PARIS, 6 juillet 2020 (AFP) – Les syndicats d’Alcatel-Lucent, filiale du Finlandais Nokia, réunis lundi en CSE central pour évoquer un plan de suppression de 1.233 emplois en France, ont prévenu qu’ils n’avaient « plus rien à perdre », un message amer adressé à Nokia mais aussi « au gouvernement » français.

« C’est un marché de dupes (…) On n’a plus rien à perdre », a déclaré Frédéric Aussedat (CFE-CGC), lors d’une conférence de presse de l’intersyndicale (CFDT, CFE-CGC, CFTC, CGT) à l’issue de la première journée de ce CSE central qui doit se poursuivre mardi.

« Le gouvernement prétend diriger mais dit qu’il ne peut rien faire, on est dans la trahison », a-t-il ajouté, tandis que d’autres évoquaient des « actions de protestation » à venir, sans préciser lesquelles.

Selon Claude Josserand (CGT), cette réunion « a confirmé les craintes » mais n’a pas permis aux syndicats d’obtenir les éclaircissements qu’ils souhaitaient « sur les raisons économiques du plan et la nature des postes concernés ».

« Le groupe n’est pas en difficulté financière et il n’a été question que de +défragmentation+, c’est à dire que toute activité un peu isolée doit être regroupée soit dans des pays à bas coût, en Inde ou en Pologne, soit aux États-Unis, en Allemagne et en Finlande », a-t-il ajouté.

« 700 jeunes embauchés sont les premiers qui risquent d’être licenciés », a déploré M. Josserand, en rappelant qu’Emmanuel Macron, s’était « engagé » au maintien de 2.500 salariés dans la recherche et le développement lors du rachat d’Alcatel-Lucent par Nokia qui a reçu 280 millions d’euros de crédit impôt recherche (CIR) en 4 ans, selon lui.

« Deux camps s’affrontent.

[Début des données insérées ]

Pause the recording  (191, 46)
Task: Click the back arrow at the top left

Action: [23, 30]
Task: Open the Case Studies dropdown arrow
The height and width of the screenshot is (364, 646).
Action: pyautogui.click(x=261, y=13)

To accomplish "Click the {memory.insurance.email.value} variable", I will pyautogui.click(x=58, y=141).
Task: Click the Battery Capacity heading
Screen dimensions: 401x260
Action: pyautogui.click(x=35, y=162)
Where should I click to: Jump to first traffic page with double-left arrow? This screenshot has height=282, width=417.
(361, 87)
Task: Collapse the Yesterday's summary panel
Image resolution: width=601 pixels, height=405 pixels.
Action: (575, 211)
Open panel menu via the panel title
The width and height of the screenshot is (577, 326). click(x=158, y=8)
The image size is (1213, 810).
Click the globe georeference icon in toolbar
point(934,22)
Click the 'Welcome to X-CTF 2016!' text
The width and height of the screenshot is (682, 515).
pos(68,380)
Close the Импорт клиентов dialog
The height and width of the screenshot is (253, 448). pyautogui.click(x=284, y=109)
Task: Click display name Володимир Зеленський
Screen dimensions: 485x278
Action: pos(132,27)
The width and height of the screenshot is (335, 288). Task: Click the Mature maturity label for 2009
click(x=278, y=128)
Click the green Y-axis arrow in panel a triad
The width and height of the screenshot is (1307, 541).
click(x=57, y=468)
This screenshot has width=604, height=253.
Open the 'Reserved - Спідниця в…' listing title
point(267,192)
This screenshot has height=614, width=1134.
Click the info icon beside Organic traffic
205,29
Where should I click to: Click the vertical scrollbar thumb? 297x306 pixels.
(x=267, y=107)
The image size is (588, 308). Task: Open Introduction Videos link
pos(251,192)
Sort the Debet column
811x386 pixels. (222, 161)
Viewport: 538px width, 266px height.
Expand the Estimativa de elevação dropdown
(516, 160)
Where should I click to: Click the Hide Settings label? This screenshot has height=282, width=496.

Une vraie colère monte (…) C’est du France bashing ! », alors que l’avenir des sites reposait sur « la 5G » et « la cybersécurité », a renchéri M. Aussedat (CFE-CGC).

Après celles de Nozay (Essonne) mardi et Lannion, samedi, qui a réuni entre 3.500 et 5.000 personnes, une nouvelle manifestation des salariés est prévue mercredi à Paris, en présence de « salariés de Lannion », ont rappelé les syndicats.

L’équipementier télécoms Nokia prévoit de supprimer 402 postes à Lannion (Côtes-d’Armor) et 831 à Nozay (Essonne) en 2021 dans le cadre d’un plan de départs volontaires et avec « des solutions de reclassement », selon la direction.